Em fim, aqueles que querem verdadeiramente ser Católicos Apostólicos Romanos, que obedeçam ao Santo Padre, ouça suas palavras de pastor e as ponham em prática, não deturpem o Concílio Vaticano II e a liturgia como os modernistas, e nem desprezem tal Concílio e o Missal de Paulo VI como querem os tradicionalistas radicais, sejam Católicos, nada a mais, nada a menos! E para aqueles que ainda tinham dúvida sobre a autoridade do ensino do Concílio Vaticano II, a última publicação da Congregação para a Doutrina da Fé, cujas respostas foram ratificadas e confirmadas pelo Papa Bento XVI não deixam dúvidas:

“Primeira questão: Terá o Concílio Ecumênico Vaticano II modificado a precedente doutrina sobre a Igreja? Resposta: O Concílio Ecumênico Vaticano II não quis modificar essa doutrina nem se deve afirmar que a tenha mudado; apenas quis desenvolvê-la, aprofundá-la e expô-la com maior fecundidade.” Cf. Congregação Para a Doutrina da Fé. Respostas Sobre Certos Aspectos da Doutrina Sobre a Igreja in: http://www.vatican.va/roman_curia/congregations/cfaith/documents/rc_con_cfaith_doc_20070629_responsa-quaestiones_po.html acesso em 11/07/2007.m [grifo nosso]

Itapetinga-Ba, 15 de julho de 2007, dia de Santo Boaventura.

In caritate Christi,

Leandro Martins de Jesus.


[1] Pedagogo (UESB), estudante de História da Igreja (Mater Ecclesiae) e Teologia para Leigos (Vicariato São João). E-mail: [email protected]

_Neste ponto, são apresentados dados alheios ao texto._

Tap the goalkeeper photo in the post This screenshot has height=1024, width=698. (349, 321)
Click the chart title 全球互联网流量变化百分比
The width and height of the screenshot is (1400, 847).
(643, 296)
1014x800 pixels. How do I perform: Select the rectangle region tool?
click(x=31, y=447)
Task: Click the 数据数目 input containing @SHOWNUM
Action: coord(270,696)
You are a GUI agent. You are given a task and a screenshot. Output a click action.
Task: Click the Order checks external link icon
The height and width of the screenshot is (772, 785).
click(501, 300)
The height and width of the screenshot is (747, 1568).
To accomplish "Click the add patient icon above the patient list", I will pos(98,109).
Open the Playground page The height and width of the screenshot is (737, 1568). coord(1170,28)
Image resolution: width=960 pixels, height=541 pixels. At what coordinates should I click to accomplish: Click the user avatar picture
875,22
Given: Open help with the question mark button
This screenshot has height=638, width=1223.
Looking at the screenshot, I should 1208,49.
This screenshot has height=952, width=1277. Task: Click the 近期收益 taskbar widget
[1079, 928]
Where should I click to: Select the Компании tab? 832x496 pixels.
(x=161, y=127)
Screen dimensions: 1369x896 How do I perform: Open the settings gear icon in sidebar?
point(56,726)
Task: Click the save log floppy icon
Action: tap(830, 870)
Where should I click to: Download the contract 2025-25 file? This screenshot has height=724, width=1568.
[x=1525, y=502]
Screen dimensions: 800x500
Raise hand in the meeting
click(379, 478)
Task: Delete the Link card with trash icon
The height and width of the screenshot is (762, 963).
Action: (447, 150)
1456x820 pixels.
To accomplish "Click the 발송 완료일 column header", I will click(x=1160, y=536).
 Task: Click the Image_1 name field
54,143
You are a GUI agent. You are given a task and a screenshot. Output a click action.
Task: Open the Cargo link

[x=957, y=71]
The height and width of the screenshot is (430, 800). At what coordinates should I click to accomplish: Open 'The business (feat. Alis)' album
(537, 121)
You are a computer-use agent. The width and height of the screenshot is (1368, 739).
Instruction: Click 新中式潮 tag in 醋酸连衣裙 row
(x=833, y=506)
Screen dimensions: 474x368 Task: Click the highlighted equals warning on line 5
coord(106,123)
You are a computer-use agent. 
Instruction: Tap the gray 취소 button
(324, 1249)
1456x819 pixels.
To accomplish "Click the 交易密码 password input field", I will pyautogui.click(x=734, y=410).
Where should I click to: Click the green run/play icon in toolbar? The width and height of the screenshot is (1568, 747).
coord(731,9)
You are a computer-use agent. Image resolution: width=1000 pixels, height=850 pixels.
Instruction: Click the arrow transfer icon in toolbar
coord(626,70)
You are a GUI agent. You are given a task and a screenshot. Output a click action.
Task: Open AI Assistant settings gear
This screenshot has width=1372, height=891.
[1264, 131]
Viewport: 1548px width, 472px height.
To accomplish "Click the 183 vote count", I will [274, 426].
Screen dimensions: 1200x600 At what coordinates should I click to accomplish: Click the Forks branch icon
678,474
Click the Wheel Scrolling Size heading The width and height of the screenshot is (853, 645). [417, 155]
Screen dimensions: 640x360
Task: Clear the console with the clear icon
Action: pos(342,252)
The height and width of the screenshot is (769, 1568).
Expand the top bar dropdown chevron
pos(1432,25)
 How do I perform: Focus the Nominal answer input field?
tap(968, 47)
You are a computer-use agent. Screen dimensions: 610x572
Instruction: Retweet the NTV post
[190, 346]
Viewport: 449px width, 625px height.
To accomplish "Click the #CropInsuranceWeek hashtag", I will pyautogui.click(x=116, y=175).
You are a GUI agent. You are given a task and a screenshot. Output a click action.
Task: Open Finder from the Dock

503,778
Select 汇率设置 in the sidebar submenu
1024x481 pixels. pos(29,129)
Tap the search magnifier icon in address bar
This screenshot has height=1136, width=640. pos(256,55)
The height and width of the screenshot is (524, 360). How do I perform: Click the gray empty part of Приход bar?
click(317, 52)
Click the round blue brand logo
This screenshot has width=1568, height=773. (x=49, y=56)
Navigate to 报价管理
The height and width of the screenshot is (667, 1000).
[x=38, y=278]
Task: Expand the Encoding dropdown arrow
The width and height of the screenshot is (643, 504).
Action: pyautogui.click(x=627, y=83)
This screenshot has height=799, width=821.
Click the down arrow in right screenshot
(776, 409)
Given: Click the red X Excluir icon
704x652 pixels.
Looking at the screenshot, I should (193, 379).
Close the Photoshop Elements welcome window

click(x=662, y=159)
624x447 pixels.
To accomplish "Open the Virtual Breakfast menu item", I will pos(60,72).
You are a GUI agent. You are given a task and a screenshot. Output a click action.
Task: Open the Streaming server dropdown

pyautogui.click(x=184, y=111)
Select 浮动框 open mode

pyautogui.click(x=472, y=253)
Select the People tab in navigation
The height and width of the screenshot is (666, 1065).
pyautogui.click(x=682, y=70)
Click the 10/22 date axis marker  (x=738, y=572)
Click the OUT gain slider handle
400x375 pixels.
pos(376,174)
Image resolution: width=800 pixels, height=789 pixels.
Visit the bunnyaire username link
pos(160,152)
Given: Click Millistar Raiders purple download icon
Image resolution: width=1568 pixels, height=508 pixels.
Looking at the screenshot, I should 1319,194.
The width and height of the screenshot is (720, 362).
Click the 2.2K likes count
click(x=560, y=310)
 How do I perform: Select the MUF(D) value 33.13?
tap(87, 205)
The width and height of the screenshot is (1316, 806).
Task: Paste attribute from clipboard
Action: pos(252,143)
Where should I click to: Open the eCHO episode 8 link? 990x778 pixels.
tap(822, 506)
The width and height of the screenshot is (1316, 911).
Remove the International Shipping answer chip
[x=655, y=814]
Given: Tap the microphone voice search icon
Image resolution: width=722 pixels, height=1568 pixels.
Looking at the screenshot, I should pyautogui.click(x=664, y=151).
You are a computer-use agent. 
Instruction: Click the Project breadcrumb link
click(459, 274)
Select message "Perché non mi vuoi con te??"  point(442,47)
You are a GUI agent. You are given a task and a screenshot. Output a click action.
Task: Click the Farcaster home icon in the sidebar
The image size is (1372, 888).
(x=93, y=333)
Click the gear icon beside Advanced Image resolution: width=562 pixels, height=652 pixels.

[2] Pelo menos por parte dos “tradicionalistas radicais”.

[3] Carta Apostólica, sob a designação de Litterae Apostolicae, escrita em geral por própria iniciativa do Romano Pontífice, isto é, sem ter sido solicitado por algum interessado.

[4] Essa denominação foi cunhada por CAMPOS, Marcio Antônio em seu artigo “O Motu Proprio e o Vaticano II in: www.veritatis.com.br/article/4354. Acesso em 4/7/2007.

[5]Pois o Rito de São Pio V nunca foi proibido.

[6] “a Nova Missa substituiu a Missa de sempre para destruí-la. E a doutrina nova do Vaticano II recusou usar a terminologia escolástica substituindo-a pelo esdrúxulo

linguajar da filosofia moderna, para destruir a doutrina católica.” (cf. FEDELI, Orlando. “Concílio Vaticano II: criador da ´Nova igreja`” in: http://www.montfort.org.br/index.php?secao=cartas&subsecao=apologetica&artigo=20070122092537 acesso em  23/03/2007.)[grifo nosso]

[7] Bento XVI. Motu Proprio Summorum Pontificum.